Contempt of Course: Among the Vaunted

Web Editor

As part of this year’s inaugural issue, I’m pleased to introduce what I hope will become a regular column in your law school paper. Contempt of Course will cover the most absurd, obscene, and ridiculous aspects of legal education. The pact I propose in exchange for your readership is that I will not use these pages to be kind, reverent, or deferential to anyone who doesn’t deserve it.

Coming to you as a late-term transfer student, after having spent my 1L year in exile on the foggy Halifax peninsula, it seems appropriate to begin with an account of the journey, and an analysis of the concept of “elite schools”.

Having glided effortlessly between top-tier and somewhere-less-than-top-tier institutions, I find myself well-positioned to disabuse our student body of the idea that we are ipso facto among the best and brightest simply by virtue of our being here.

After you were accepted to study law, before actually entering the program, you probably found yourself enduring heaps of praise from proud friends and relatives. You may even have found yourself being lavished with slightly too much congratulations, as if to suggest that part of the achievement was emancipating yourself from your meaningless pre-law existence. (Those who know what I mean will know it right away.)

————

## Tasks to complete
1/ Reproduce the column word for word from "After you were" to "it right away.)".
2/ According to the column, where did its writer spend the 1L year?
The material after this point is separate from the column.

## Data under study

————

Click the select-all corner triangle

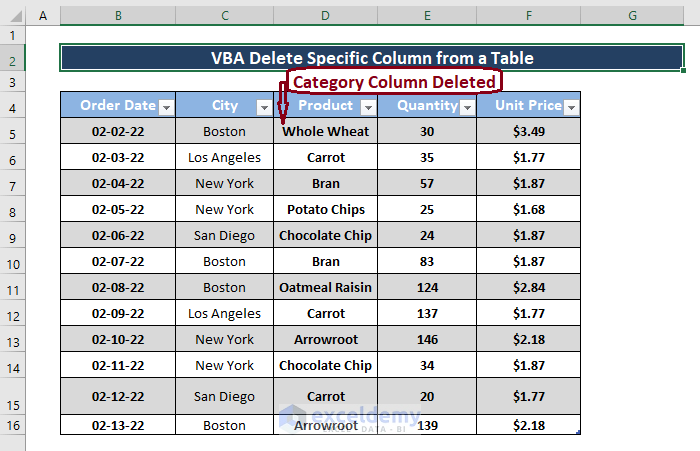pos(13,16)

————

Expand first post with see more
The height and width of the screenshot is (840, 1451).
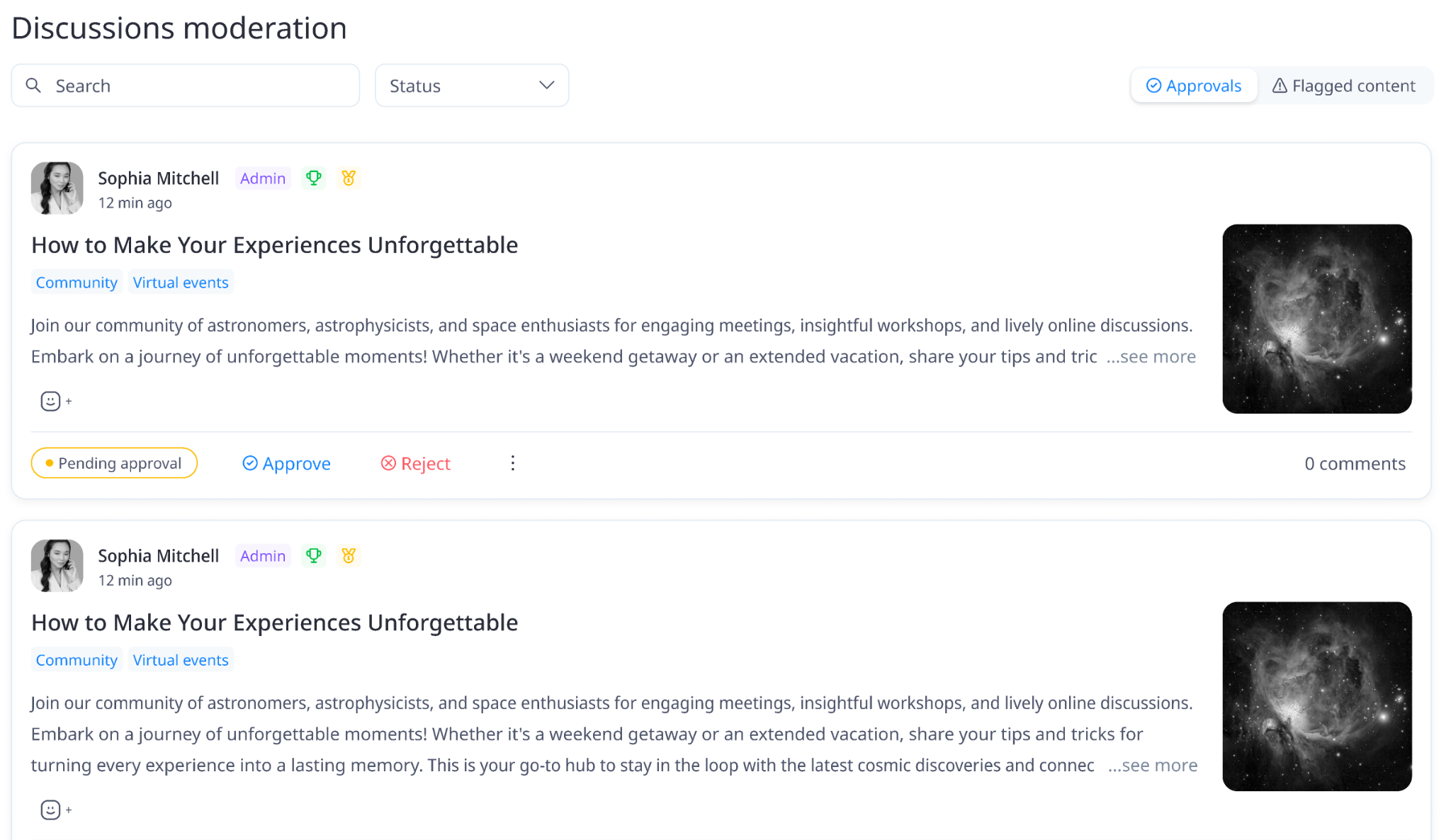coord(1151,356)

————

## Solutions below
1/
After you were accepted to study law, before actually entering the program, you probably found yourself enduring heaps of praise from proud friends and relatives. You may even have found yourself being lavished with slightly too much congratulations, as if to suggest that part of the achievement was emancipating yourself from your meaningless pre-law existence. (Those who know what I mean will know it right away.)

2/ In exile on the foggy Halifax peninsula.